*Task to complete*.
Repeat the full listing that follows, word for word.

*Records to use*.
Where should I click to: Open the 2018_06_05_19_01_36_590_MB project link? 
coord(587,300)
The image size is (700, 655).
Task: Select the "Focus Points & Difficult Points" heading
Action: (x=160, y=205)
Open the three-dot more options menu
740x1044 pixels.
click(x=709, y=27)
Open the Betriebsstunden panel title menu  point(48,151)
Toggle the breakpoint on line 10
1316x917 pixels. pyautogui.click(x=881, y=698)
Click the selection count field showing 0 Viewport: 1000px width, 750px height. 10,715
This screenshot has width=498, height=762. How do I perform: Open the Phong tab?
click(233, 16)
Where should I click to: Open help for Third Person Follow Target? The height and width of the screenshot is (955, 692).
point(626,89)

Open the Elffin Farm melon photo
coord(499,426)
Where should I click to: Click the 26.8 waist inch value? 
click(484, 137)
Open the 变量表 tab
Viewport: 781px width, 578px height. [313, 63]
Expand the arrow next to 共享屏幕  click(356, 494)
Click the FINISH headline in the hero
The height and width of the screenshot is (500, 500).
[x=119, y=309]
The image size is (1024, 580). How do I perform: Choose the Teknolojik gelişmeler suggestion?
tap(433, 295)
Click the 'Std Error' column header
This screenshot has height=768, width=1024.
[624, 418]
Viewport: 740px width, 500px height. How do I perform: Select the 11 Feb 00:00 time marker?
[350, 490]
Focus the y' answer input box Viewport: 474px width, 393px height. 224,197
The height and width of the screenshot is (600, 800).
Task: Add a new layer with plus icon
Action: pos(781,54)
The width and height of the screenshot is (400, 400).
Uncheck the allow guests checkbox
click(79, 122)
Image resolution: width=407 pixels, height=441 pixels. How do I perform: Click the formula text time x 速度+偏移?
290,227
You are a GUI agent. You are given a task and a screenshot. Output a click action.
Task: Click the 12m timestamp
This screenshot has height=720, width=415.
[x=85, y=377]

*Solution*.
Where should I click to: Open the 2018_06_05_19_01_36_590_MB project link? 
coord(587,300)
The image size is (700, 655).
Task: Select the "Focus Points & Difficult Points" heading
Action: (x=160, y=205)
Open the three-dot more options menu
740x1044 pixels.
click(x=709, y=27)
Open the Betriebsstunden panel title menu  point(48,151)
Toggle the breakpoint on line 10
1316x917 pixels. pyautogui.click(x=881, y=698)
Click the selection count field showing 0 Viewport: 1000px width, 750px height. 10,715
This screenshot has width=498, height=762. How do I perform: Open the Phong tab?
click(233, 16)
Where should I click to: Open help for Third Person Follow Target? The height and width of the screenshot is (955, 692).
point(626,89)

Open the Elffin Farm melon photo
coord(499,426)
Where should I click to: Click the 26.8 waist inch value? 
click(484, 137)
Open the 变量表 tab
Viewport: 781px width, 578px height. [313, 63]
Expand the arrow next to 共享屏幕  click(356, 494)
Click the FINISH headline in the hero
The height and width of the screenshot is (500, 500).
[x=119, y=309]
The image size is (1024, 580). How do I perform: Choose the Teknolojik gelişmeler suggestion?
tap(433, 295)
Click the 'Std Error' column header
This screenshot has height=768, width=1024.
[624, 418]
Viewport: 740px width, 500px height. How do I perform: Select the 11 Feb 00:00 time marker?
[350, 490]
Focus the y' answer input box Viewport: 474px width, 393px height. 224,197
The height and width of the screenshot is (600, 800).
Task: Add a new layer with plus icon
Action: pos(781,54)
The width and height of the screenshot is (400, 400).
Uncheck the allow guests checkbox
click(79, 122)
Image resolution: width=407 pixels, height=441 pixels. How do I perform: Click the formula text time x 速度+偏移?
290,227
You are a GUI agent. You are given a task and a screenshot. Output a click action.
Task: Click the 12m timestamp
This screenshot has height=720, width=415.
[x=85, y=377]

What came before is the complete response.